EXCERPTED TEXT section start

A UB student, who goes by the name Elliott Vance, works as a male escort and formerly a gay porn star to financially support himself. 

Elliott Vance isn’t afraid to Google himself – even though a quick search reveals hundreds of images of his lean, tan body stripped naked and having sex with other men.

Having sex with people he barely knows has helped Elliott pay his UB tuition, work toward a biology degree and afford rent in a quiet suburb.

Elliott keeps a low profile on campus and he and his parents have a “don’t ask, don’t tell” policy on his work. But online, he’s a minor porn celebrity.

He’s a male escort, stripper and former porn actor. And he’s a small businessman of his own brand, who says it takes education and know-how to manage a career and the money he makes in the sex industry.

He’s not afraid to Google himself because he doesn’t see anything wrong with what he’s doing.

It’s the other people – like the ones who are ashamed to admit they watch porn and the ones who think he should be ashamed to Google himself – who have the problem, he said. They are the ones stigmatizing sex and attaching labels to people like him who practice sex openly and joyfully and teach others how it’s done.

EXCERPTED TEXT section end
DATA EXTRACT section start

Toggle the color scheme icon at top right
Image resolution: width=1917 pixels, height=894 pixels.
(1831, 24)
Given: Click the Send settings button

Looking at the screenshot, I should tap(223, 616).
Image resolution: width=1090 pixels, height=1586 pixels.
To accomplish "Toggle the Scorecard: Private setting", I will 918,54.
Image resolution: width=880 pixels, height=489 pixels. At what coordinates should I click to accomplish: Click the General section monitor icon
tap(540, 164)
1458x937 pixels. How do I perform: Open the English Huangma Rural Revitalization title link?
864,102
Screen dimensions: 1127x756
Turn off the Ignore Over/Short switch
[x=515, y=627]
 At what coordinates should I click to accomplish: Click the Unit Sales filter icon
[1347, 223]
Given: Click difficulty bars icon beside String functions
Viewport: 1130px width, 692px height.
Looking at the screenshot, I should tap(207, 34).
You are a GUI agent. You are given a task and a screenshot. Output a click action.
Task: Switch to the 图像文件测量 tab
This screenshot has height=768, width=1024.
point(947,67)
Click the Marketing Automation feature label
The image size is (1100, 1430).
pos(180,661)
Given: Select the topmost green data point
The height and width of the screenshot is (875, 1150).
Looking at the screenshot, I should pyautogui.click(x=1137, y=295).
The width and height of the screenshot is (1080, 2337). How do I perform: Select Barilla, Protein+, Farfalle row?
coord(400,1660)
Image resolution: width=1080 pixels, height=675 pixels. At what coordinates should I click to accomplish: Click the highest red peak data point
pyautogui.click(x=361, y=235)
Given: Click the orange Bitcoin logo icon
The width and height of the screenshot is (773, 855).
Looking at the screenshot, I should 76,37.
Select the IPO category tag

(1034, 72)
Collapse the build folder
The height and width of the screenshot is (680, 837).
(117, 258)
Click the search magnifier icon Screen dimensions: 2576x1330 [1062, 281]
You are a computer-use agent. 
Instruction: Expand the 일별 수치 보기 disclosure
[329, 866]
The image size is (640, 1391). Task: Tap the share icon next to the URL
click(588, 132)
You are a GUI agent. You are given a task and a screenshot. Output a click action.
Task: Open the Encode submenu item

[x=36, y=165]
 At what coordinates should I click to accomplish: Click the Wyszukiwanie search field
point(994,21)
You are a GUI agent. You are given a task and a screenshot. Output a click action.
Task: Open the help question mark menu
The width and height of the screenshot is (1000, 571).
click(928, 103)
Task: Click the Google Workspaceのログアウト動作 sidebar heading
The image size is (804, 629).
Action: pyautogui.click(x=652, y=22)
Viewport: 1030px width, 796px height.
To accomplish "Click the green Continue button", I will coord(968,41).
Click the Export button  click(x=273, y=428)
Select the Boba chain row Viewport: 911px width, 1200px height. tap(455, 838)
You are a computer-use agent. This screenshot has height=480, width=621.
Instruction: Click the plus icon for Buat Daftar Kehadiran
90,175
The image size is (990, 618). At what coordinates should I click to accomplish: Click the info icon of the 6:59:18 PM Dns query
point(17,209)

DATA EXTRACT section end

*EXERCISE 1:* Print the passage of the article about the UB student escort between "A UB student, who" and "minor porn celebrity.", inclusive.
*EXERCISE 2:* Write the next part of the article about the UB student escort, picking up after its final sentence.

*TASK RESPONSE 1:*
A UB student, who goes by the name Elliott Vance, works as a male escort and formerly a gay porn star to financially support himself. 

Elliott Vance isn’t afraid to Google himself – even though a quick search reveals hundreds of images of his lean, tan body stripped naked and having sex with other men.

Having sex with people he barely knows has helped Elliott pay his UB tuition, work toward a biology degree and afford rent in a quiet suburb.

Elliott keeps a low profile on campus and he and his parents have a “don’t ask, don’t tell” policy on his work. But online, he’s a minor porn celebrity.

*TASK RESPONSE 2:*
He agreed to use his performer name and be photographed for this article because he wants to take the stigma away from sex work and change the way people think about the sex industry. It’s not dirty and ugly and dehumanizing, he says.

It’s empowering and life-affirming.

He’s not worried about what a potential employer might think or what will happen if and when he decides to get a mainstream job.

He, for instance, wants to be a medical technician after graduation this spring, and says he’s unafraid future employers will discover his past as a sex worker.

“If somebody doesn’t like it, I really don’t care. My past doesn’t dictate my future and it doesn’t make me any less of a candidate than somebody else who hasn’t,” he said.

Elliott has traveled the country as an escort over the past two years and filmed nine pornographic scenes during the course of three weeks in the fall of 2013. Officially, he said, escorting means getting paid to spend time with a stranger for an agreed-upon time. Sometimes it leads to sex – but not always, which, he said, makes it different from prostitution, which is illegal.

Sometimes, he said, it’s about companionship, about giving another human being the feeling of being less alone. What’s so wrong with that?

He knows what most people think of escorts and porn stars: they’re uneducated, poor and don’t have any other options.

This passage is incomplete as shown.